Autism Motor Deficit: Ecological Measures of Prospective Sensorimotor Timing

Project: Research Studentship - Internally Allocated

Project Details


This project addresses brain stem motor deficit in autism thought to be a primary etiological error responsible for secondary social, emotional and behavioural symptomologies (Delafield-Butt & Gangopadhyay, 2013; Trevarthen & Delafield-Butt, 2013). Autism motor differences first identified by Kanner (1943) are increasingly recognised as a prominent component of its development as well as requiring therapeutic attention in treatment (Donnellan, Hill, & Leary, 2013; Teitelbaum, et al., 1998; Torres & Donnellan, 2013). Motion capture measurements of goal-directed tasks demonstrate a particular, reliable deficit in action planning and execution, especially the timing of these in a range of motor tasks, e.g. posture (Schmitz, et al., 2003), gait (Rinehart et al., 2006), and goal-directed arm movement (Dowd, et al., 2012; Nazarali, Glazebrook, & Elliott, 2009). Further, perceptual awareness of others’ intentions and affects conveyed in body movement is also disrupted (Cattaneo et al., 2007; Rochat et al., 2013). Altogether, we hypothesise these recent data demonstrate a primary deficit in ASD in a principal form of prospective motor agency, the sensorimotor capacity to efficiently enact desired intentions, regularly thwarting success, creating distress and isolation, and consequent social and emotional compensations (Trevarthen & Delafield-Butt, 2013).
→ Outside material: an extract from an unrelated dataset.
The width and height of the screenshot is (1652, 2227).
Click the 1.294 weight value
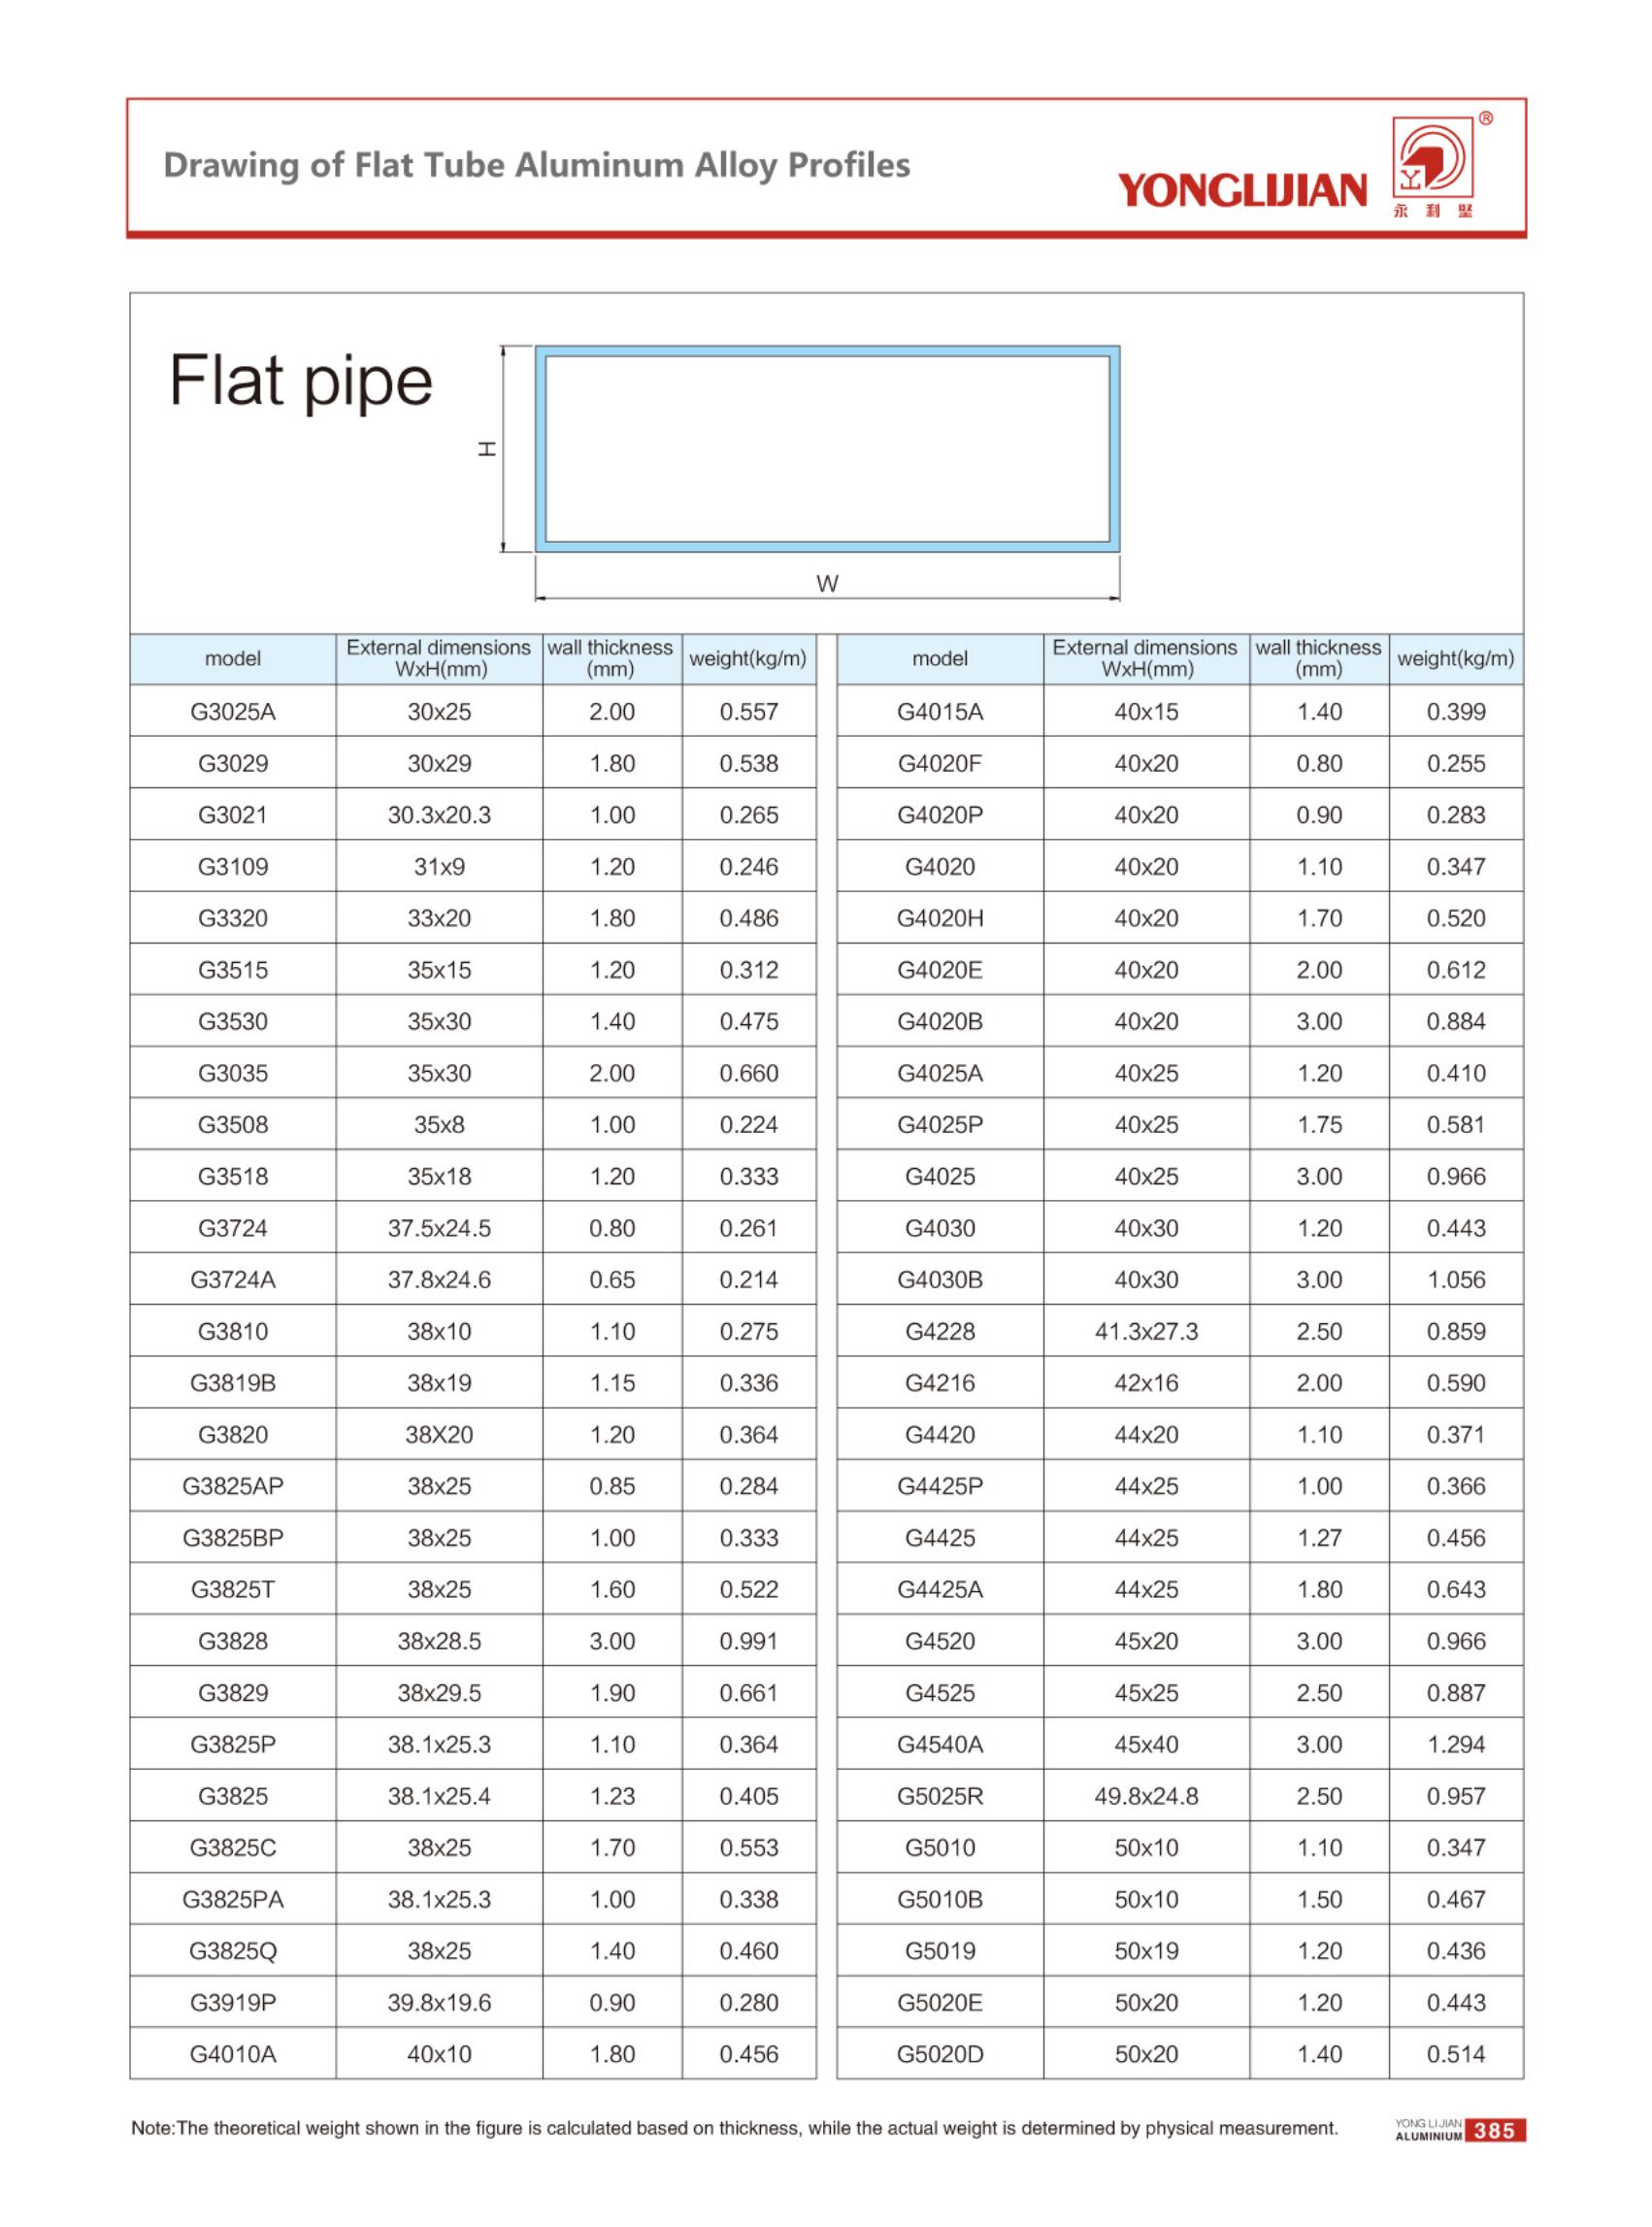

This project will measure the development of prospective timing and sensorimotor integration in children with ASD (Group 1) and in typically developing children (Group 2) between 3 and 6 years old. The work will focus on development of ecological motor paradigms for bespoke, sensorised toys developed in collaboration with Prof. Cecelia Laschi and Assoc. Prof. Francesca Cecchi at Scuola Superiore Sant’Anna, University of Pisa, and currently tested in field trials by Erasmus student Veronica Chiara Zuccalà. These devices together with new analyses have yielded very successful measurements of movement differences. They enable high-precision motion capture in the home or clinic, and, once firmly established, will provide cost-effective, accurate motor measurement of children’s movement without the need for laboratory-based optical tracking systems, enabling medical device development.

The first phase of research (t=0 to 12 months) will establish motor paradigms, data processing, and analyses algorithms with pilot trials. The second phase of primary research data acquisition (t=12 to 24 months) will apply the established protocol under a cross-sectional design to children to Group 1 & 2 children at three developmental stages (3, 4.5 and 6 years of age). We aim for large cohorts upward of n=50. Ecological sensors employed in the clinic or in the classroom afford rapid data collection of large cohorts of children in a short space of time, and this advantage we will exploit, giving significant advantage within autism research. Confounding IQ and adaptive behaviour (VABS) will be assessed. The third and final phase will constitute data analysis and write-up (t=24 to 36 months).

This will constitute the core data around which the student is free to develop second primary research strand to test prospective timing, and the Human Movement and Biomechanics Laboratory, equipped with state-of-the-art, gold-standard motion capture equipment and virtual immersion systems will be employed for paradigm testing and validation of ecological sensors.